EXERCISE INSTRUCTIONS – Wherever a line holds the word "آگهى", copy that line from the data.
^^^^^^^^
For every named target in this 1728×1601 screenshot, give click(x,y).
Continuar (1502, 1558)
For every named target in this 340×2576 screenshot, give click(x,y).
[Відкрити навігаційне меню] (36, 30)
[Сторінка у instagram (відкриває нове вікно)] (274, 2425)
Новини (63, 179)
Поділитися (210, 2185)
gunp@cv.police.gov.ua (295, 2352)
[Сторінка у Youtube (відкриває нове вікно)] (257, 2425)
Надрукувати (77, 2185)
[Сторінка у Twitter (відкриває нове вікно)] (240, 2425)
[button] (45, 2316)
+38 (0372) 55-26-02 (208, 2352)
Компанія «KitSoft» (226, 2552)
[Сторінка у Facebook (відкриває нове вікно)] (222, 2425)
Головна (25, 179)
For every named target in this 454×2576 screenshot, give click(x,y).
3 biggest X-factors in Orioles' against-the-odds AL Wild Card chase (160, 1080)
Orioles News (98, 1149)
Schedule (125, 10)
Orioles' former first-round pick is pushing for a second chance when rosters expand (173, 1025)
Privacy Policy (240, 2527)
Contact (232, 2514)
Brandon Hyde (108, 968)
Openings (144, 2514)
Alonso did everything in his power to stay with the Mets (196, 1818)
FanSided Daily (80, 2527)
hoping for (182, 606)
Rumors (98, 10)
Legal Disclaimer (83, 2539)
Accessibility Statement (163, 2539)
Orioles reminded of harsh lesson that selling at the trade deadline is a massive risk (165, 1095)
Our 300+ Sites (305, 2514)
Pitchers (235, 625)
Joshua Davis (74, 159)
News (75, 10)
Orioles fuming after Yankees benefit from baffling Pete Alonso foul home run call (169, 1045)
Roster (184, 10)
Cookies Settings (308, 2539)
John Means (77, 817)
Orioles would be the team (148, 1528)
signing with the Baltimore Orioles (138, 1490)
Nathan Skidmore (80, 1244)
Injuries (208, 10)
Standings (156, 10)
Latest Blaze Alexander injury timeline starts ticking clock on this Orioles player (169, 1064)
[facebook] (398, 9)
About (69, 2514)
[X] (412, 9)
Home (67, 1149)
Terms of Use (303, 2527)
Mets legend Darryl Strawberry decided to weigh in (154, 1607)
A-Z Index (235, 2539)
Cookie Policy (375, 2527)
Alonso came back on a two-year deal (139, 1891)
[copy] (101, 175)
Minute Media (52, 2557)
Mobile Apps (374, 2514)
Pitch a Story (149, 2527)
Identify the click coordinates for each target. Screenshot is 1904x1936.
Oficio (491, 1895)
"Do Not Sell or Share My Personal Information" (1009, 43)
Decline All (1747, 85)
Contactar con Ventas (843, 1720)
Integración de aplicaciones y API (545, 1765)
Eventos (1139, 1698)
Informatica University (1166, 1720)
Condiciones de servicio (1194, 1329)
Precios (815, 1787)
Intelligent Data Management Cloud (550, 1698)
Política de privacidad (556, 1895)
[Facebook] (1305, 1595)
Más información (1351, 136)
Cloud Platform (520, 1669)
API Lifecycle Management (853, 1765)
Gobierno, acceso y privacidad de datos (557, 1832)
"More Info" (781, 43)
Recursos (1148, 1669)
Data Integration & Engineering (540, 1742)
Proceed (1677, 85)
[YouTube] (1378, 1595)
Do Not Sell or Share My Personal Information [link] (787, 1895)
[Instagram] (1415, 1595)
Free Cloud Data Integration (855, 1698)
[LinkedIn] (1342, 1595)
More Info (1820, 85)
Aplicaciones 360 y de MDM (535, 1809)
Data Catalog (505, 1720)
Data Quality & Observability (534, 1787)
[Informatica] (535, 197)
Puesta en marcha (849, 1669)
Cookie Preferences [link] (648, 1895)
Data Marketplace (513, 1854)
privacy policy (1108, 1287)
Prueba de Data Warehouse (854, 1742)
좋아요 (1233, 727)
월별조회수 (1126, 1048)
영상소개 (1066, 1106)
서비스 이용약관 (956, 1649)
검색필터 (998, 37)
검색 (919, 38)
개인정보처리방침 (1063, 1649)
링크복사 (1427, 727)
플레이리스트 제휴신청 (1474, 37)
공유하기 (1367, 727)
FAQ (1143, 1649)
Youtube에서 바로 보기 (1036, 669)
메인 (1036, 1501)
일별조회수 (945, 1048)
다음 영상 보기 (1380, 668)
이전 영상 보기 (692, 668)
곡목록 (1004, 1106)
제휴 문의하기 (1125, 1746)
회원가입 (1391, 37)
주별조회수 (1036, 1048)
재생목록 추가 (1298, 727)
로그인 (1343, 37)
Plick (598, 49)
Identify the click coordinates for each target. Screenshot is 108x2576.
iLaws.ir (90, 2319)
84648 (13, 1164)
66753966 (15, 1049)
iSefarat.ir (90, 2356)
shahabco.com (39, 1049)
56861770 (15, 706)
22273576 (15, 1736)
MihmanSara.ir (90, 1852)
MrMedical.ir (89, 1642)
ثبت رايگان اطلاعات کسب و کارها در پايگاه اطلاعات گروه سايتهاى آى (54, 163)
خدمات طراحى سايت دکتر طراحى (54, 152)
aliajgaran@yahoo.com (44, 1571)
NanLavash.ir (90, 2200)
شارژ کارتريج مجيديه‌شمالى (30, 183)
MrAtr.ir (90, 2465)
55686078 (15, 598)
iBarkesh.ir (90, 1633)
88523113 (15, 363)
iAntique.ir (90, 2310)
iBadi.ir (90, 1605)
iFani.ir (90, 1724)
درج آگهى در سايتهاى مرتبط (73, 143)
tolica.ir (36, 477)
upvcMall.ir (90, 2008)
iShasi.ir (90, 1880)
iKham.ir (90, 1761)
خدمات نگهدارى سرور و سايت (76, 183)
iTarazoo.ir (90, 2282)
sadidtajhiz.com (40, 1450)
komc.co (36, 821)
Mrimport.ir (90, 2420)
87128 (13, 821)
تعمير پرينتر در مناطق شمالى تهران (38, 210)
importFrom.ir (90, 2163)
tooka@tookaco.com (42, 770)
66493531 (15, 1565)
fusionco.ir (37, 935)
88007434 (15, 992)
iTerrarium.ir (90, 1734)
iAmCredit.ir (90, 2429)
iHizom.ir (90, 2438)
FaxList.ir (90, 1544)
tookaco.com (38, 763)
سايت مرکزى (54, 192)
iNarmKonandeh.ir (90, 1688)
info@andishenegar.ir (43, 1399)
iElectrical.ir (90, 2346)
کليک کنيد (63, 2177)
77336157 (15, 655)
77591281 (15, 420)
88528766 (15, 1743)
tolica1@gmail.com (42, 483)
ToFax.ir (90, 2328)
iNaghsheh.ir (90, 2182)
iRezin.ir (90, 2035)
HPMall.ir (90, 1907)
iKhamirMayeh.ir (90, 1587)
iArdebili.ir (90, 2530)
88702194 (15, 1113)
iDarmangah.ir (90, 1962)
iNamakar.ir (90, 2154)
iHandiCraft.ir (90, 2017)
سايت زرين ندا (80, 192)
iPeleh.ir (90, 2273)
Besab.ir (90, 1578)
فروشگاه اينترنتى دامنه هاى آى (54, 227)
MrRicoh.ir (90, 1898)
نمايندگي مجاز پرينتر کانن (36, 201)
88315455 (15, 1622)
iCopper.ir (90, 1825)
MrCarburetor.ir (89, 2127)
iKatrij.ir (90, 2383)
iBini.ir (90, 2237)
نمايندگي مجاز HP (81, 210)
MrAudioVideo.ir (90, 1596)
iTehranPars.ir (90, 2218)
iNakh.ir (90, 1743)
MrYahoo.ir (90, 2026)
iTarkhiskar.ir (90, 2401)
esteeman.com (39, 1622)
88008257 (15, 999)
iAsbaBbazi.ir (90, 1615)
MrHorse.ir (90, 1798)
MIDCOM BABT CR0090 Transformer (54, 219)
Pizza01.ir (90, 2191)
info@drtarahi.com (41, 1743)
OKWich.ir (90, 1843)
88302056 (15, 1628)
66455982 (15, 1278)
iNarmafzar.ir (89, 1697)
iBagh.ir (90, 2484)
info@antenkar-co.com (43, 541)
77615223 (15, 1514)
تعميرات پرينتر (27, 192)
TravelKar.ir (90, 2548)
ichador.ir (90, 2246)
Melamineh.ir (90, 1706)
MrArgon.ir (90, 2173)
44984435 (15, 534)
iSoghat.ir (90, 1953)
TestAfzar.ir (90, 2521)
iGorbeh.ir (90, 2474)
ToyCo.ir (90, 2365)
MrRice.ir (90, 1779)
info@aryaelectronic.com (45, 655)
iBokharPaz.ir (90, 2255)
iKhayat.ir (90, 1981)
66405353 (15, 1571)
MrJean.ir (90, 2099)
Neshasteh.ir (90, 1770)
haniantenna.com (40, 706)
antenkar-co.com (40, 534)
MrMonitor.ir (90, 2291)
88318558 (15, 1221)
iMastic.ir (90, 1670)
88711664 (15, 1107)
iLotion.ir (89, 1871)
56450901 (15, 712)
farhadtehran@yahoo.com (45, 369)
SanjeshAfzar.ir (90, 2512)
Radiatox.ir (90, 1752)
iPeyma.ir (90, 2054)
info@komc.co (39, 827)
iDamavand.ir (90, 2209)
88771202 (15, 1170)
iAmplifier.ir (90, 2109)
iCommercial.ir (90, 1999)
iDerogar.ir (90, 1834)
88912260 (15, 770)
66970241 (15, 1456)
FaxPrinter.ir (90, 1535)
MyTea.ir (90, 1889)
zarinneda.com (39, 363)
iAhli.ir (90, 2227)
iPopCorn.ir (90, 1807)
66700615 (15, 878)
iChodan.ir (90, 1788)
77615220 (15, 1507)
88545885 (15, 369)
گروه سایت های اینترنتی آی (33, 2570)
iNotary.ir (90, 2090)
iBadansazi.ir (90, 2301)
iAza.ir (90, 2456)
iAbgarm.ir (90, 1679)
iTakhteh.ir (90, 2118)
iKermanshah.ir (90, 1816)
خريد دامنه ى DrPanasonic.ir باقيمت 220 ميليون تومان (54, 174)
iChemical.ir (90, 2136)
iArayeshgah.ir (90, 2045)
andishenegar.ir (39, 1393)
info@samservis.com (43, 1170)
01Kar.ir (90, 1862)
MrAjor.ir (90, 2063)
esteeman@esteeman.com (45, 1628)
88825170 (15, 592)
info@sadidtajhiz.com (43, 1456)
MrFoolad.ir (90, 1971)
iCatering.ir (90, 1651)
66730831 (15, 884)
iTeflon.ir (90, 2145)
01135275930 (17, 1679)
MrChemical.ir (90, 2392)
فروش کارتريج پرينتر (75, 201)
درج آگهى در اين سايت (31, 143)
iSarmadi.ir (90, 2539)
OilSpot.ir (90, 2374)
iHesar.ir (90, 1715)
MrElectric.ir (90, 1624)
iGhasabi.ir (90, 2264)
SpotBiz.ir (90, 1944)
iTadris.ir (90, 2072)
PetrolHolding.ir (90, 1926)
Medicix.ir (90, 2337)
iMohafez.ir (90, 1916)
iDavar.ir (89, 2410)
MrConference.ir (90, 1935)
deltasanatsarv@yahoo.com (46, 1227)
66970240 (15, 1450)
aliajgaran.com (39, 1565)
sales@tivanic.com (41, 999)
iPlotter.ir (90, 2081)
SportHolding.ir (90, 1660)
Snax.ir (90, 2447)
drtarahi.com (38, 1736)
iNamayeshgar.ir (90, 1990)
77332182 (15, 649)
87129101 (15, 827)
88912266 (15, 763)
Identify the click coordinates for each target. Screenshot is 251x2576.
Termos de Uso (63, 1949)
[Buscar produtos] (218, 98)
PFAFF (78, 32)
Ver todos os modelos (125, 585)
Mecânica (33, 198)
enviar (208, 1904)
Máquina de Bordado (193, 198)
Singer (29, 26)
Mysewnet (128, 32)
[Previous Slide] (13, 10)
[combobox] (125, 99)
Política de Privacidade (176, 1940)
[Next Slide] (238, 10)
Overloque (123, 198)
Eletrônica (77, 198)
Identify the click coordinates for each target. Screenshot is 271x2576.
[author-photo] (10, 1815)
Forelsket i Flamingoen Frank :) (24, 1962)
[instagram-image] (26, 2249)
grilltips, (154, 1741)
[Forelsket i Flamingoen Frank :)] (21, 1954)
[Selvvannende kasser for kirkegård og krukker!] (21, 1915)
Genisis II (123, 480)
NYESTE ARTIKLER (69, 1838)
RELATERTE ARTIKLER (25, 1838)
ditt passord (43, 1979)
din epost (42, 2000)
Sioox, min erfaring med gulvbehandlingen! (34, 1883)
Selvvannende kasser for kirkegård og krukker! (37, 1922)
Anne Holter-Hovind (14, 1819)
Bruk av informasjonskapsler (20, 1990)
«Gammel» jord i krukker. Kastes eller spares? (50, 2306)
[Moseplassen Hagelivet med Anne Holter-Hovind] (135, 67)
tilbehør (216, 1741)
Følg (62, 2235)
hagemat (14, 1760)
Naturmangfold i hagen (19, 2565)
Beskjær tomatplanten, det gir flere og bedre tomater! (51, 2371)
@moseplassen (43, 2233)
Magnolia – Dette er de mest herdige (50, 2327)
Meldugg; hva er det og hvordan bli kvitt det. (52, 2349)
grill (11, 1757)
^^^^^^^^
WRITTEN RESPONSE –
درج آگهى در سايتهاى مرتبط (73, 143)
درج آگهى در اين سايت (31, 143)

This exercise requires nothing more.